• Records excerpted from a collection:
------------------------
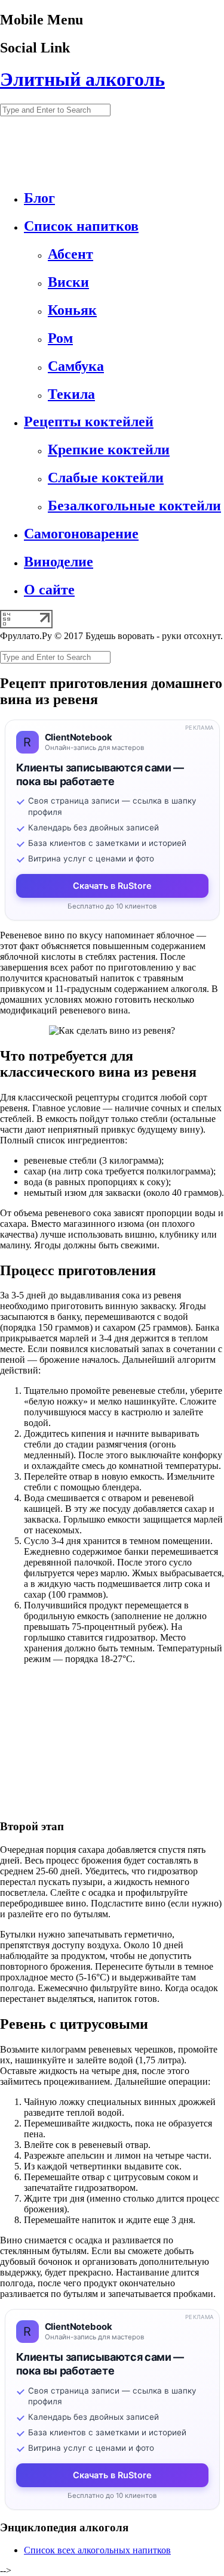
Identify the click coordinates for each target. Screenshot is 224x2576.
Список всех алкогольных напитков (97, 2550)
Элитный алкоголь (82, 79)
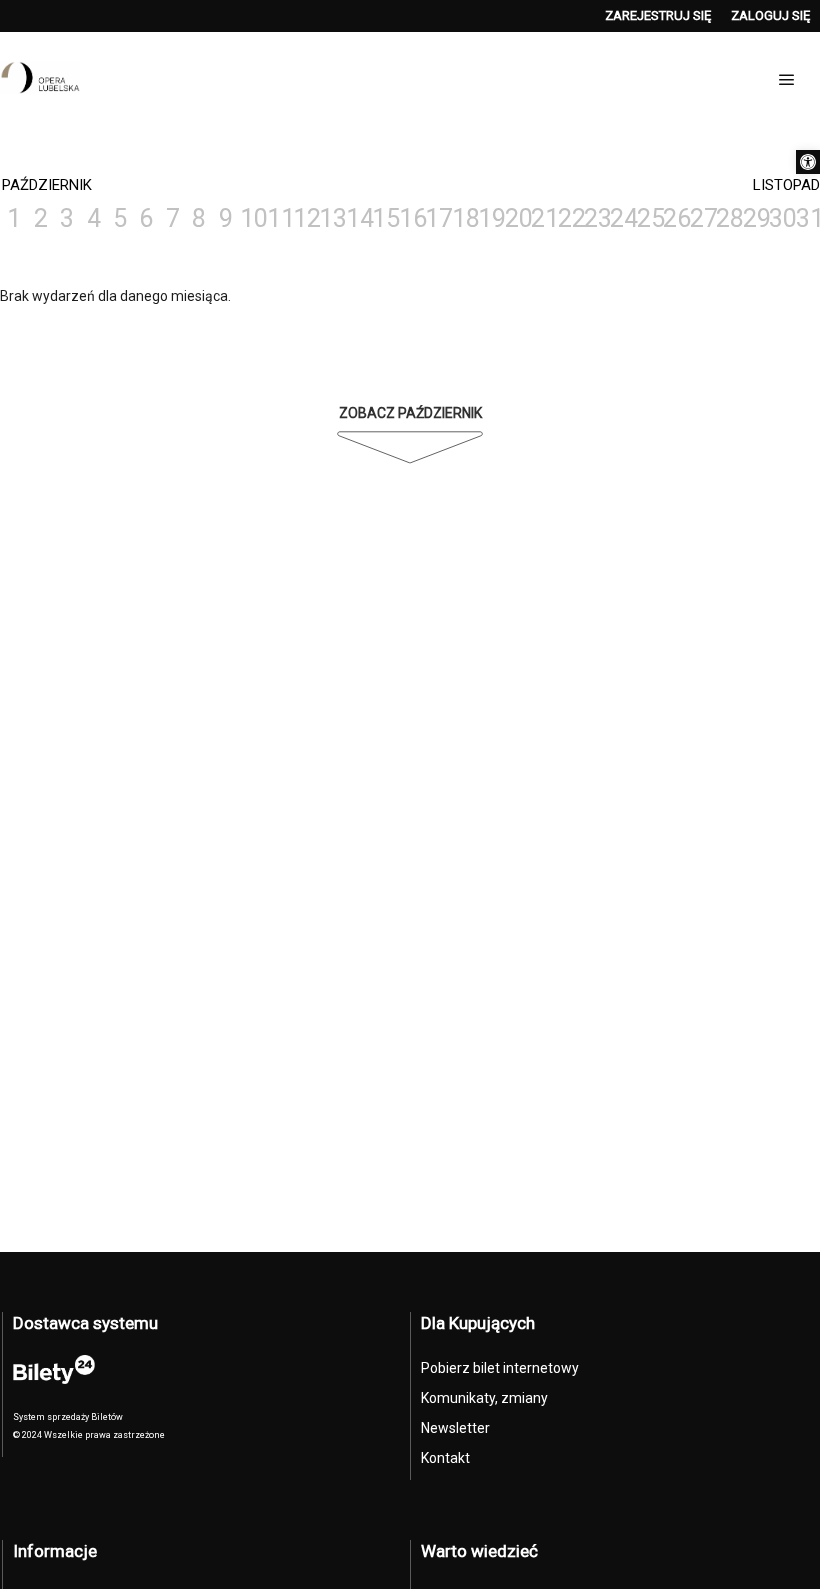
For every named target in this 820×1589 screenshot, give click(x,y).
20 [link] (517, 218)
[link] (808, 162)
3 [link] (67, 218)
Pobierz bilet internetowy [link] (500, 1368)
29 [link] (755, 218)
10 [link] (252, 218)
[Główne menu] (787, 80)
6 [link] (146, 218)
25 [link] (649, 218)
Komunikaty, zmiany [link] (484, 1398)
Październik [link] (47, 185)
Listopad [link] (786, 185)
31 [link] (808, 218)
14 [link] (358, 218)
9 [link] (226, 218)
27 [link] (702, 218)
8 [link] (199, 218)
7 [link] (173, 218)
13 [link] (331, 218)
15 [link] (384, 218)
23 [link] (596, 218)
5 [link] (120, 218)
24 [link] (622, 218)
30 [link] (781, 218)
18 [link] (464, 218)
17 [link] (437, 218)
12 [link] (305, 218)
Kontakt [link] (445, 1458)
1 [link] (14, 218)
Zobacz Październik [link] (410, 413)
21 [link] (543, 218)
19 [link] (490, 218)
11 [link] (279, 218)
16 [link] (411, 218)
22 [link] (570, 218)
------------------------
The lines beginning with the one that holds "Listopad [link] (786, 185)" and ending with the last line of the data above are to be reproduced exactly, and nothing else.

• EXPECTED OUTPUT:
Listopad [link] (786, 185)
31 [link] (808, 218)
14 [link] (358, 218)
9 [link] (226, 218)
27 [link] (702, 218)
8 [link] (199, 218)
7 [link] (173, 218)
13 [link] (331, 218)
15 [link] (384, 218)
23 [link] (596, 218)
5 [link] (120, 218)
24 [link] (622, 218)
30 [link] (781, 218)
18 [link] (464, 218)
17 [link] (437, 218)
12 [link] (305, 218)
Kontakt [link] (445, 1458)
1 [link] (14, 218)
Zobacz Październik [link] (410, 413)
21 [link] (543, 218)
19 [link] (490, 218)
11 [link] (279, 218)
16 [link] (411, 218)
22 [link] (570, 218)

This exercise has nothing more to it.